- Supplied material -
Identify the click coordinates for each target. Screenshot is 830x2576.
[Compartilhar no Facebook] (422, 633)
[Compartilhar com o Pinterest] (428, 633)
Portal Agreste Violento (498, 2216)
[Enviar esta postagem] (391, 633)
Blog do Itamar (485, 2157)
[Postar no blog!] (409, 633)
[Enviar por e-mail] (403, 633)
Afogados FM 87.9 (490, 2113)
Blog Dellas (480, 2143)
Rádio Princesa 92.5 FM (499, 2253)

* * *

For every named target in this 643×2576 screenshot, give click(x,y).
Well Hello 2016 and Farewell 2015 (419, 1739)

* * *

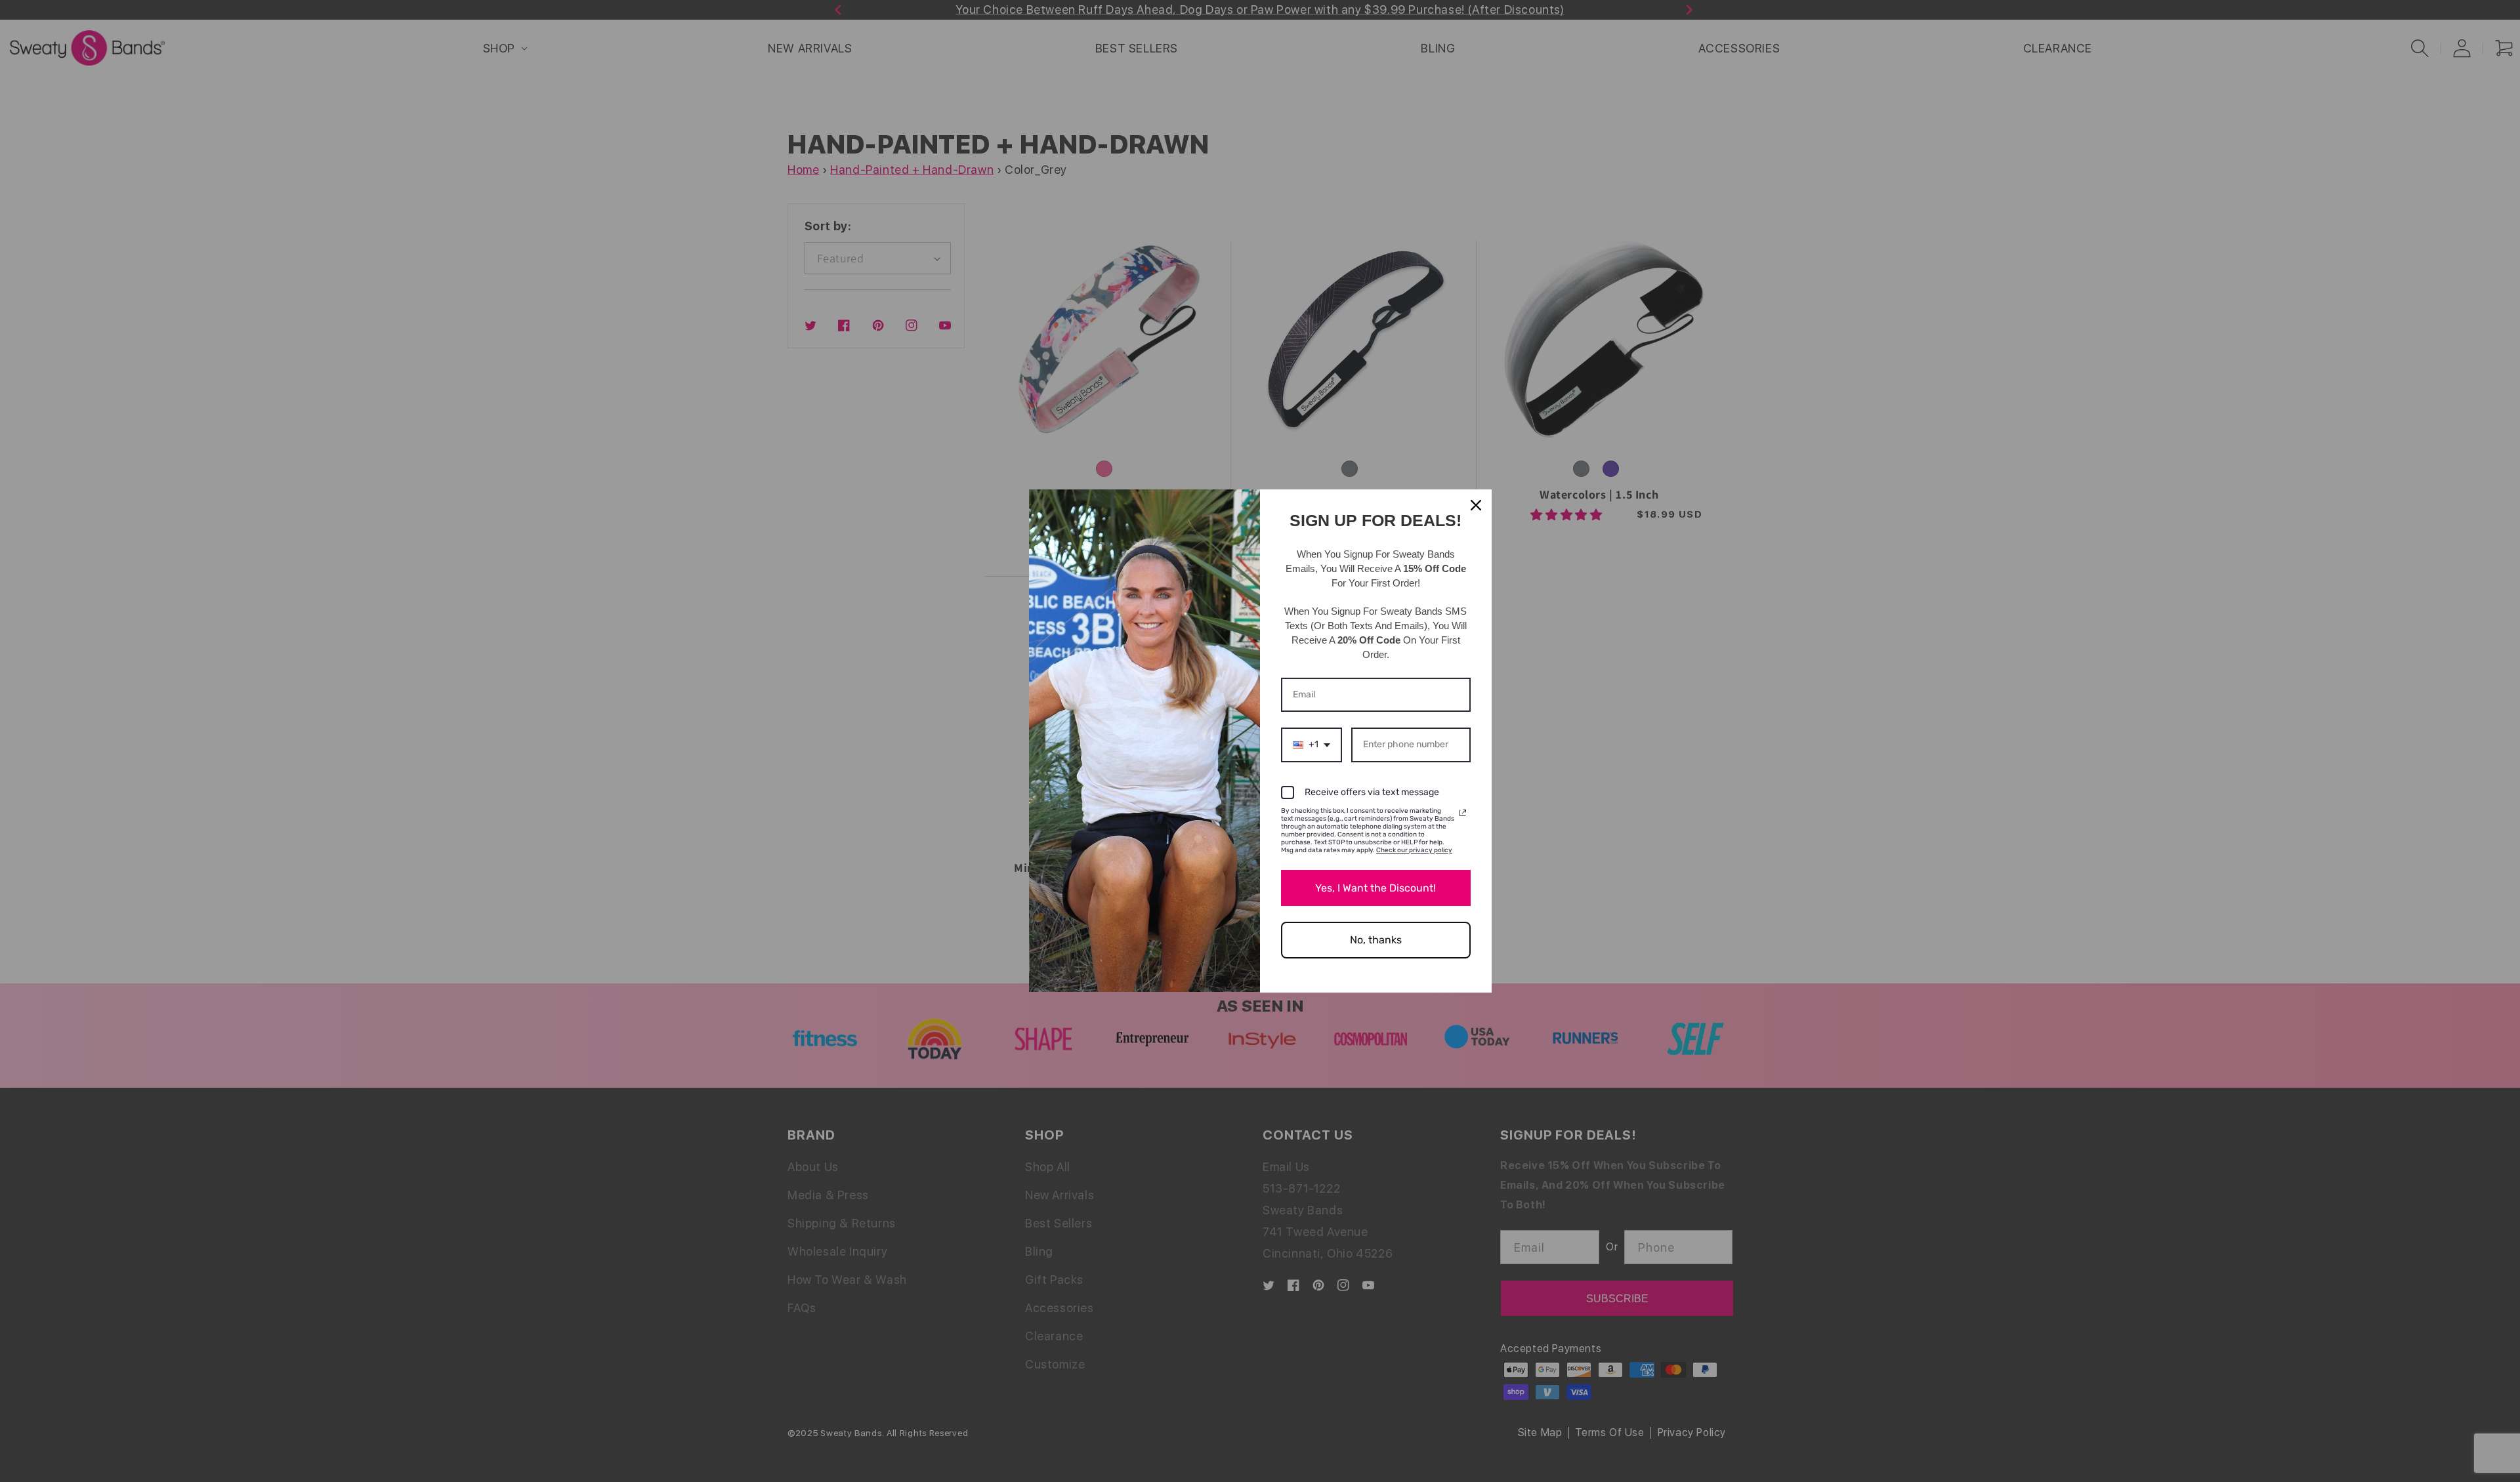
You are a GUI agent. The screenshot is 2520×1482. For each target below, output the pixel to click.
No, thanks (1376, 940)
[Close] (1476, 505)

- Problem to work on -
Find the lines above that contain the string "Compartilhar" and answer with how many there are, nothing else.

- Response -
2